A week later, she has a cold herself. She steps out to buy some onions but she’s not wearing a scarf and her head is bare. She makes a soup, it’s the only thing she can do. That night she dreams that in a bike accident she loses all of her teeth. The helmet has failed her. Presence and Absence have failed her. But in her haste to curse them, she has not noticed that her face without its teeth has softened and become elastic, the jaw narrows to a point, bringing the nose along with it, and the left and right sides of the jaw bone join together in a kind of beak in front of her face. She wakes up from the boyfriend’s screams. She gets up to pee. It’s only a few hours until she has to go to work. As the sun is coming up, she walks three times around the pond in the park. An old woman gives her pieces of white bread from her palm. Another has seeds. Leaving the park, she nearly gets knocked off her bike by a car that swerves too close to her. Rats scuttle out of the bushes and run across her path. She locks her bike outside the museum. Someone has left their bike light on and she switches it off. Inside the museum, her colleague is guiding a group, talking about the specimens. The wooden floorboards creak under their feet as they move between the glass display cases. He is talking about moles and as he explains about their extra thumbs, his voice gets caught, the microphone is a raspy little insect clipped to his lapel, he knocks it as he reaches for his handkerchief and he wipes his wet eyes. She wants to cry too, she wants to go away. She has a cold head! She thinks maybe it is time she migrates to warmer climates. She abandons her helmet in the museum. 

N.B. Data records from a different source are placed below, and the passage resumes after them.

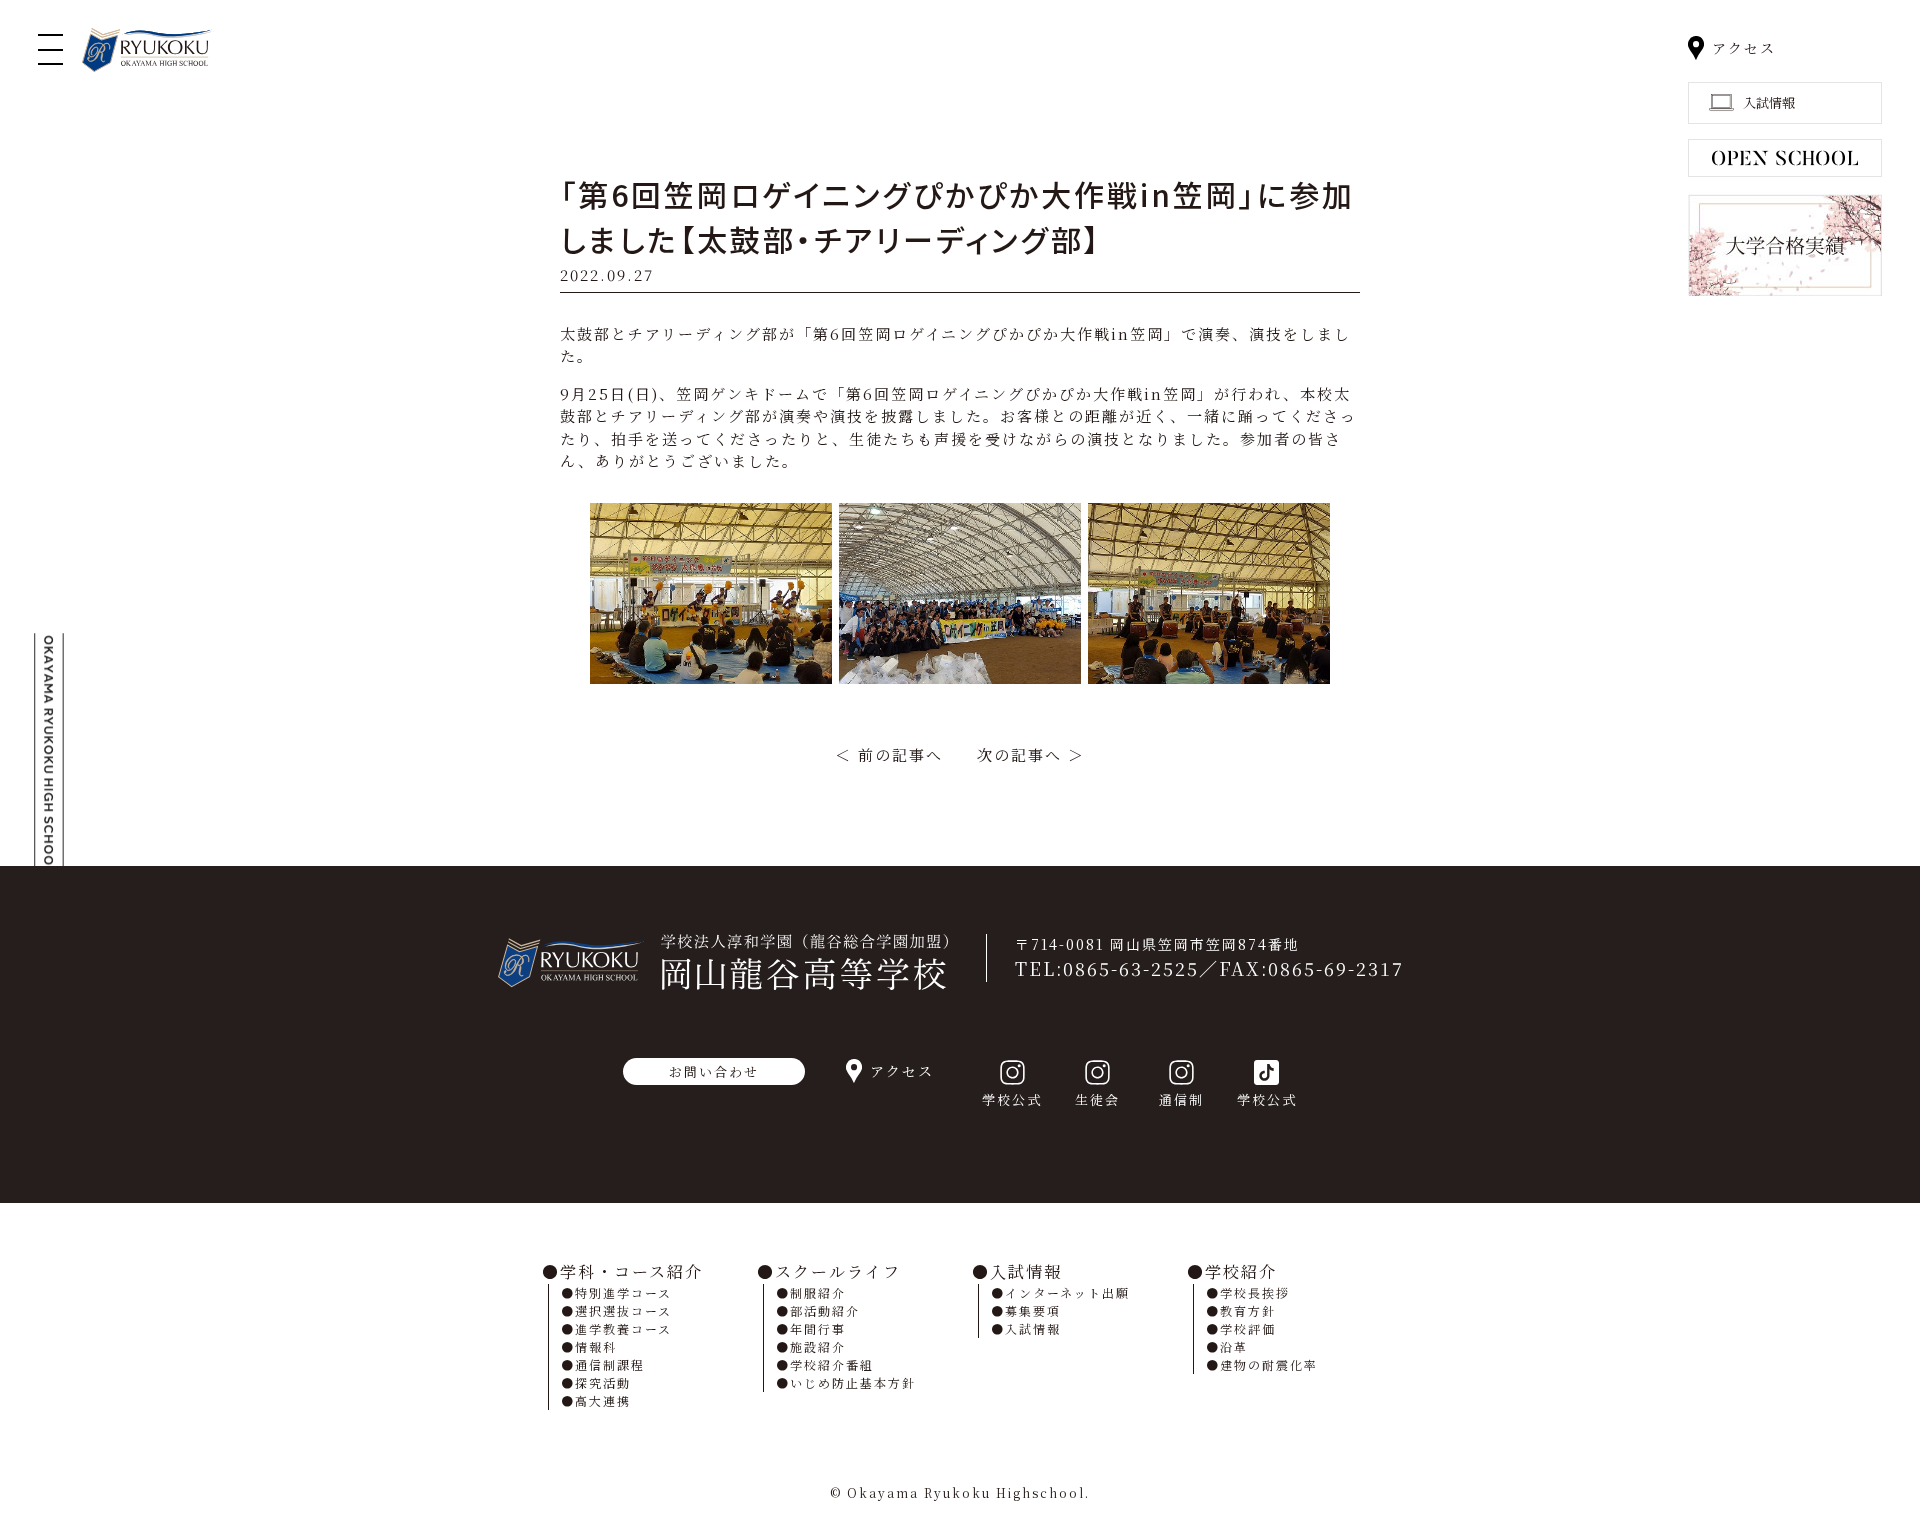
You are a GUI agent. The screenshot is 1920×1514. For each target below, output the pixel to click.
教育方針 (1248, 1310)
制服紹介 (818, 1292)
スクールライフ (838, 1271)
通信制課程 (610, 1364)
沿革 (1234, 1346)
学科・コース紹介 (631, 1271)
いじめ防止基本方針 (853, 1382)
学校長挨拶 (1255, 1292)
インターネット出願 (1067, 1292)
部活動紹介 (825, 1310)
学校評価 (1248, 1328)
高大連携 (603, 1400)
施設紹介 (818, 1346)
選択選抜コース (623, 1310)
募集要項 (1033, 1310)
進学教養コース (623, 1328)
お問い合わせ (714, 1071)
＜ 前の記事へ (889, 754)
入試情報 (1026, 1271)
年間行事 (818, 1328)
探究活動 (603, 1382)
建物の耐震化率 (1269, 1364)
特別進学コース (623, 1292)
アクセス (1744, 48)
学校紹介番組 (832, 1364)
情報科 (596, 1346)
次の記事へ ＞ (1031, 754)
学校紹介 (1241, 1271)
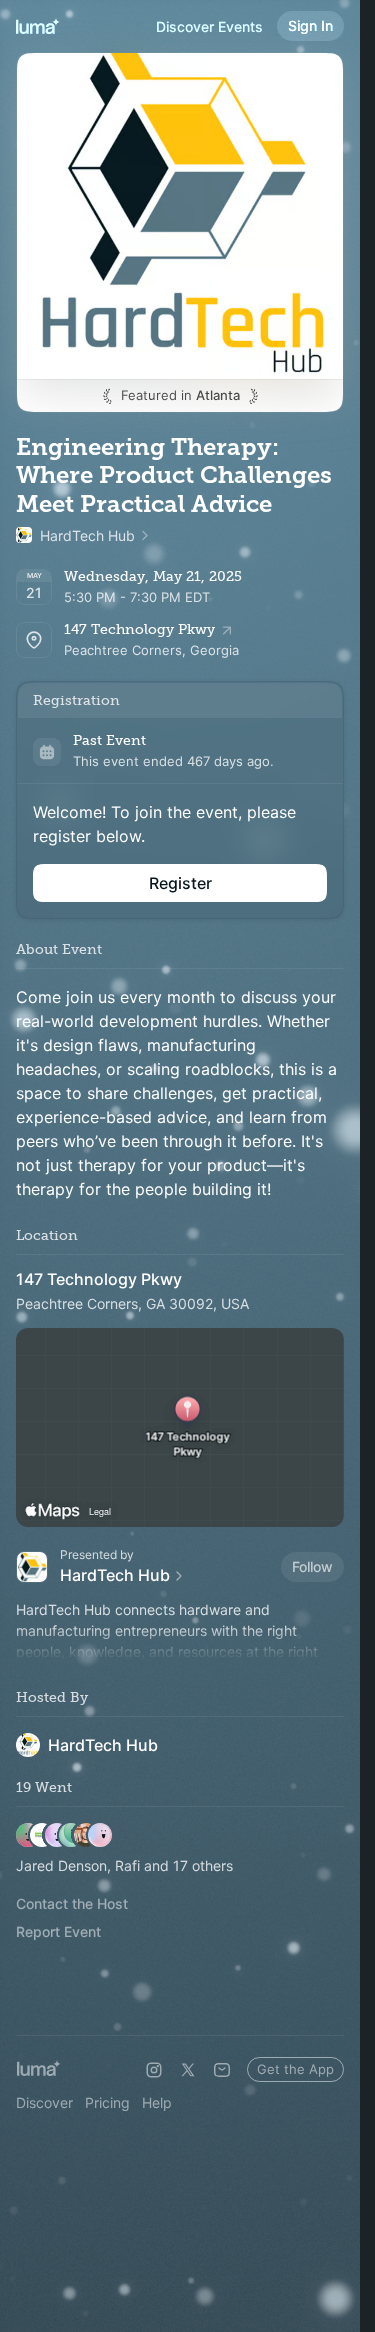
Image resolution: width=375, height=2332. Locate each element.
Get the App (295, 2069)
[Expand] (180, 1652)
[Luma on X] (188, 2070)
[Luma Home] (38, 26)
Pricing (107, 2102)
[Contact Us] (222, 2070)
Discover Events (209, 26)
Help (157, 2102)
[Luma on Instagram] (154, 2070)
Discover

On her way south, she watches the black cows on the hill growing smaller, the hills growing flat. She skirts the wind turbines, and moves through the clouds splitting with light. She realises looking down that on the ground you are always going inside and out of the shadow of some thing above you which you cannot see, this is what you realise when you are watching the shadow of yourself on the roofs and roads. When she arrives down south, she lies down on the warm sand and waits for sleep. She fills her beak with sweet fruit and her head is in a golden glow.